**Your goal**
Before anything else, copy every record below exactly as it stands.

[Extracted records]
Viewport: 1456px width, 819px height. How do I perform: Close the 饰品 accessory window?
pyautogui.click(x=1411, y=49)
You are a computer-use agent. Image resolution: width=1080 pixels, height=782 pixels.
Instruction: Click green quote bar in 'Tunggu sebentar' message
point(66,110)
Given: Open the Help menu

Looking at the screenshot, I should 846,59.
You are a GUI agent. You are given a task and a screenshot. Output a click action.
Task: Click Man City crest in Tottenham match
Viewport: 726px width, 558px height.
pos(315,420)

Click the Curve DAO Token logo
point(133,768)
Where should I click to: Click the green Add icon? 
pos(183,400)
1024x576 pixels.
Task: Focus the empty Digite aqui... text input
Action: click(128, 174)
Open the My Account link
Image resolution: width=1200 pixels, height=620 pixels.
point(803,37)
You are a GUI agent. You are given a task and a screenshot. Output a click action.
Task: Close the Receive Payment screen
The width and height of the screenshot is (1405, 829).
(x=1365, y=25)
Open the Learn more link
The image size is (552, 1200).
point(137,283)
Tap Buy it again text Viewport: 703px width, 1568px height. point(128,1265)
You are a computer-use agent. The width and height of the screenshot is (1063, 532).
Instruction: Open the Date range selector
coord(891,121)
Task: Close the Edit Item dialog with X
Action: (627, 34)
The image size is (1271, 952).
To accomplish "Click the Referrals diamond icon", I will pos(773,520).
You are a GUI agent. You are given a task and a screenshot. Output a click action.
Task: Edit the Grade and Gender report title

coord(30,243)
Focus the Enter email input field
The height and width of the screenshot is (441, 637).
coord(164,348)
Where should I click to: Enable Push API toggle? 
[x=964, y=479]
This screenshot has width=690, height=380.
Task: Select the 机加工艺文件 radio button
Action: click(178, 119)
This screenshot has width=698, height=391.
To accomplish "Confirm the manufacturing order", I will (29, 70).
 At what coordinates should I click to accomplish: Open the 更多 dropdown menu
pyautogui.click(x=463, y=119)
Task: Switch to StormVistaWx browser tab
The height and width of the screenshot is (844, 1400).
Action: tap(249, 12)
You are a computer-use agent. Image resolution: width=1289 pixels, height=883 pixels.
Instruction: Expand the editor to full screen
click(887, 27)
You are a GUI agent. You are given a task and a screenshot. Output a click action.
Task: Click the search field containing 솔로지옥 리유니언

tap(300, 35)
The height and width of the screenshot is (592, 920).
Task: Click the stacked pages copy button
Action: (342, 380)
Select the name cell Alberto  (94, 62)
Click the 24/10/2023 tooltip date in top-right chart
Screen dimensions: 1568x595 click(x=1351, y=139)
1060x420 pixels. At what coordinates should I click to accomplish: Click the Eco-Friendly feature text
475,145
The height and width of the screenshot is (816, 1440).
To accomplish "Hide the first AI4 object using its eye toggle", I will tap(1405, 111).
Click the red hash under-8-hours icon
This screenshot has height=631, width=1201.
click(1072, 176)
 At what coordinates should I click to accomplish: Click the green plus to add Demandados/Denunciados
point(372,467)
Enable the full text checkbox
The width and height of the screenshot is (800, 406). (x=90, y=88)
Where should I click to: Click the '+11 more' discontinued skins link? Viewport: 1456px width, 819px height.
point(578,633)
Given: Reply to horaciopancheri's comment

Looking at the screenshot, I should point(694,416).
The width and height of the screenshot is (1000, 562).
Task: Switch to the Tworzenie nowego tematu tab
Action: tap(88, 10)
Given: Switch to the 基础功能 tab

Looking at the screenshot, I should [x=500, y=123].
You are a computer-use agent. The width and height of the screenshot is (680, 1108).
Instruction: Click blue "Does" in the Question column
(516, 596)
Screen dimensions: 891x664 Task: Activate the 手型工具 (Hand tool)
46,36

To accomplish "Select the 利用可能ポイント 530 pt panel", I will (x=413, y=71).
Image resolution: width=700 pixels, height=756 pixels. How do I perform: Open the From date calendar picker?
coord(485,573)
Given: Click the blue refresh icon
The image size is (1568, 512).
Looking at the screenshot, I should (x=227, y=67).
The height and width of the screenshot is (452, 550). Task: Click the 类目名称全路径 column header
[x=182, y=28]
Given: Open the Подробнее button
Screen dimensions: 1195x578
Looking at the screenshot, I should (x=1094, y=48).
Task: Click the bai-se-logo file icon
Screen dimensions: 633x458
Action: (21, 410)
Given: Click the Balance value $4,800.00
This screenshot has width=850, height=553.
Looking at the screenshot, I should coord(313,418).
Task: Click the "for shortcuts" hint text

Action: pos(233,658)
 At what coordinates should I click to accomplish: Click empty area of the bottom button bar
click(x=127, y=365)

**Response below**
Viewport: 1456px width, 819px height. How do I perform: Close the 饰品 accessory window?
pyautogui.click(x=1411, y=49)
You are a computer-use agent. Image resolution: width=1080 pixels, height=782 pixels.
Instruction: Click green quote bar in 'Tunggu sebentar' message
point(66,110)
Given: Open the Help menu

Looking at the screenshot, I should 846,59.
You are a GUI agent. You are given a task and a screenshot. Output a click action.
Task: Click Man City crest in Tottenham match
Viewport: 726px width, 558px height.
pos(315,420)

Click the Curve DAO Token logo
point(133,768)
Where should I click to: Click the green Add icon? 
pos(183,400)
1024x576 pixels.
Task: Focus the empty Digite aqui... text input
Action: click(128, 174)
Open the My Account link
Image resolution: width=1200 pixels, height=620 pixels.
point(803,37)
You are a GUI agent. You are given a task and a screenshot. Output a click action.
Task: Close the Receive Payment screen
The width and height of the screenshot is (1405, 829).
(x=1365, y=25)
Open the Learn more link
The image size is (552, 1200).
point(137,283)
Tap Buy it again text Viewport: 703px width, 1568px height. point(128,1265)
You are a computer-use agent. The width and height of the screenshot is (1063, 532).
Instruction: Open the Date range selector
coord(891,121)
Task: Close the Edit Item dialog with X
Action: (627, 34)
The image size is (1271, 952).
To accomplish "Click the Referrals diamond icon", I will pos(773,520).
You are a GUI agent. You are given a task and a screenshot. Output a click action.
Task: Edit the Grade and Gender report title

coord(30,243)
Focus the Enter email input field
The height and width of the screenshot is (441, 637).
coord(164,348)
Where should I click to: Enable Push API toggle? 
[x=964, y=479]
This screenshot has width=690, height=380.
Task: Select the 机加工艺文件 radio button
Action: click(178, 119)
This screenshot has width=698, height=391.
To accomplish "Confirm the manufacturing order", I will (29, 70).
 At what coordinates should I click to accomplish: Open the 更多 dropdown menu
pyautogui.click(x=463, y=119)
Task: Switch to StormVistaWx browser tab
The height and width of the screenshot is (844, 1400).
Action: tap(249, 12)
You are a computer-use agent. Image resolution: width=1289 pixels, height=883 pixels.
Instruction: Expand the editor to full screen
click(887, 27)
You are a GUI agent. You are given a task and a screenshot. Output a click action.
Task: Click the search field containing 솔로지옥 리유니언

tap(300, 35)
The height and width of the screenshot is (592, 920).
Task: Click the stacked pages copy button
Action: (342, 380)
Select the name cell Alberto  (94, 62)
Click the 24/10/2023 tooltip date in top-right chart
Screen dimensions: 1568x595 click(x=1351, y=139)
1060x420 pixels. At what coordinates should I click to accomplish: Click the Eco-Friendly feature text
475,145
The height and width of the screenshot is (816, 1440).
To accomplish "Hide the first AI4 object using its eye toggle", I will tap(1405, 111).
Click the red hash under-8-hours icon
This screenshot has height=631, width=1201.
click(1072, 176)
 At what coordinates should I click to accomplish: Click the green plus to add Demandados/Denunciados
point(372,467)
Enable the full text checkbox
The width and height of the screenshot is (800, 406). (x=90, y=88)
Where should I click to: Click the '+11 more' discontinued skins link? Viewport: 1456px width, 819px height.
point(578,633)
Given: Reply to horaciopancheri's comment

Looking at the screenshot, I should point(694,416).
The width and height of the screenshot is (1000, 562).
Task: Switch to the Tworzenie nowego tematu tab
Action: tap(88, 10)
Given: Switch to the 基础功能 tab

Looking at the screenshot, I should [x=500, y=123].
You are a computer-use agent. The width and height of the screenshot is (680, 1108).
Instruction: Click blue "Does" in the Question column
(516, 596)
Screen dimensions: 891x664 Task: Activate the 手型工具 (Hand tool)
46,36

To accomplish "Select the 利用可能ポイント 530 pt panel", I will (x=413, y=71).
Image resolution: width=700 pixels, height=756 pixels. How do I perform: Open the From date calendar picker?
coord(485,573)
Given: Click the blue refresh icon
The image size is (1568, 512).
Looking at the screenshot, I should (x=227, y=67).
The height and width of the screenshot is (452, 550). Task: Click the 类目名称全路径 column header
[x=182, y=28]
Given: Open the Подробнее button
Screen dimensions: 1195x578
Looking at the screenshot, I should (x=1094, y=48).
Task: Click the bai-se-logo file icon
Screen dimensions: 633x458
Action: (21, 410)
Given: Click the Balance value $4,800.00
This screenshot has width=850, height=553.
Looking at the screenshot, I should coord(313,418).
Task: Click the "for shortcuts" hint text

Action: pos(233,658)
 At what coordinates should I click to accomplish: Click empty area of the bottom button bar
click(x=127, y=365)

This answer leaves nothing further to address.